I am seriously considering a split from my partner. Our daughter is 1. I have thought about this long and hard, this is not a decision in anger or frustration, I just feel as though there is no way we can share a life. I could rant for hours about his behaviour (lazy, bossy, critical, unreasonable) but there would be little point. We live in my house, he has been here for 3 years, his name is not on the mortgage but he did put £10k into the house for renovations last year, and will, I know, use this as leverage (ie I'm not going anywhere unless you pay me back my £10k).
If he leaves the first real issue I will have is financial. I work 3 days a week, which I could push to 4. My daughter is happy and settled at nursery so I could increase her days there. My question is, what do I do after this? If he left today, do I go to citizen's advice? job centre? how do I know what I can claim? Can I claim anything if I have a house in my name? Can I make him leave if I can't afford to pay him back his £10k?

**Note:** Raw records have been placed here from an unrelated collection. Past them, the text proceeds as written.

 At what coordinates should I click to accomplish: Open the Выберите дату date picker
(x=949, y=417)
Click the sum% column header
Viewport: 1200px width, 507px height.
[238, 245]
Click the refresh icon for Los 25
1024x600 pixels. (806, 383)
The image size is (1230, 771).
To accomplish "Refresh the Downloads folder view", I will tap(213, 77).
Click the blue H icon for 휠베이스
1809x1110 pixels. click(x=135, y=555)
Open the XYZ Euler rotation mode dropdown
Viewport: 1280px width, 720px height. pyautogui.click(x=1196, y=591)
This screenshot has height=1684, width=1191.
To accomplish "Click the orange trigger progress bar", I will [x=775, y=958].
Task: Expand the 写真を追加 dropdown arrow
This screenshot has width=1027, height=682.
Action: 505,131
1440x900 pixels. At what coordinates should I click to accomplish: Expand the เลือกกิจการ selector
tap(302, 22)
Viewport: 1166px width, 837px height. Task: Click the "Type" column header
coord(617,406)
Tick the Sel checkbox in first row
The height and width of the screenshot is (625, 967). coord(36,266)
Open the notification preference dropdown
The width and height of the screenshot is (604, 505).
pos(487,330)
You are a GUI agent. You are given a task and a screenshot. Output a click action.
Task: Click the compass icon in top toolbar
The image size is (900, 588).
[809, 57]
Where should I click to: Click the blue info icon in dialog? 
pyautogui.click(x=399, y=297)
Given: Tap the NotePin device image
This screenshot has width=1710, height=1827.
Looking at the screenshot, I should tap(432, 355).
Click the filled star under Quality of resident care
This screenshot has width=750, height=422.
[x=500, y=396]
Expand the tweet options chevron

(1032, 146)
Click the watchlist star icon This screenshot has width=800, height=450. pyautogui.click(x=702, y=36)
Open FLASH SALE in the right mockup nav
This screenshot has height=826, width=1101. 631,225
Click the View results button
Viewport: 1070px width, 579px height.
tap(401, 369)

My second, bigger issue is how the hell will I cope with her going to stay with him without me? I am still breastfeeding for a start, but more importantly I don't agree with his ways sometimes, eg staring at his phone ignoring her while she eats, not engaging etc, and if he got another partner I know I would be physically sick at the thought of another woman caring for her.
Is just such a mess. Deep down I know this has to be done - I don't think it will be healthy for her to see us bickering every day and living like two people that hate each other.
Has anyone else made this leap with similar circumstances? WHat did you do?
Thanks for reading.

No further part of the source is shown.